For a general purpose optimization problem over a finite rectangle region, this paper pioneers a unified slot machine framework for global optimization by transforming the search for global optimizer(s) to the optimal strategy formulation of a bandit process in infinite policy sets and proves that two-armed bandit is enough. By leveraging the strategic bandit process-driven optimization framework, we introduce a new {\bf S}trategic {\bf M}onte {\bf C}arlo {\bf O}ptimization (SMCO) algorithm that coordinate-wisely generates points from multiple paired distributions and can be implemented parallel for high-dimensional continuous functions. Our SMCO algorithm, equipped with tree search that broadens the optimal policy search space of slot machine for attaining the global optimizer(s) of a multi-modal function, facilitates fast learning via trial and error. We provide a strategic law of large numbers for nonlinear expectations in bandit settings, and establish that our SMCO algorithm converges to global optimizer(s) almost surely. Unlike the standard gradient descent ascent (GDA) that uses a one-leg walk to climb the mountain and is sensitive to starting points and step sizes, our SMCO algorithm takes a two-leg walk to the peak by using the two-sided sampling from the paired distributions and is not sensitive to initial point selection or step size constraints. Numerical studies demonstrate that the new SMCO algorithm outperforms GDA, particle swarm optimization and simulated annealing in both convergence accuracy and speed. Our SMCO algorithm should be extremely useful for finding optimal tuning parameters in many large scale complex optimization problems.

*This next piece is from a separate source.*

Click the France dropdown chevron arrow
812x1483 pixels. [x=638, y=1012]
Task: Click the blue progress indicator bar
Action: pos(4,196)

翻译：针对有限矩形区域上的一般目的优化问题，本文开创性地提出了一种用于全局优化的统一老虎机框架，通过将全局最优解的搜索转化为无限策略集中老虎机过程最优策略的构建，并证明双臂老虎机已足够。借助策略驱动的老虎机过程优化框架，我们提出了一种新的策略蒙特卡洛优化算法，该算法通过坐标方向从多组配对分布中生成采样点，并可并行实现以处理高维连续函数。我们的SMCO算法配备了树搜索机制，能够拓宽老虎机的最优策略搜索空间以获取多峰函数的全局最优解，通过试错机制实现快速学习。我们建立了老虎机设定下非线性期望的策略大数定律，并证明SMCO算法几乎必然收敛至全局最优解。与采用单腿行走方式爬山且对初始点及步长敏感的标准梯度下降上升算法不同，我们的SMCO算法通过配对分布的双侧采样实现双腿行走式寻峰，对初始点选择和步长约束均不敏感。数值研究表明，新SMCO算法在收敛精度与速度上均优于梯度下降上升算法、粒子群优化和模拟退火算法。该算法对于众多大规模复杂优化问题中的最优调参具有重要应用价值。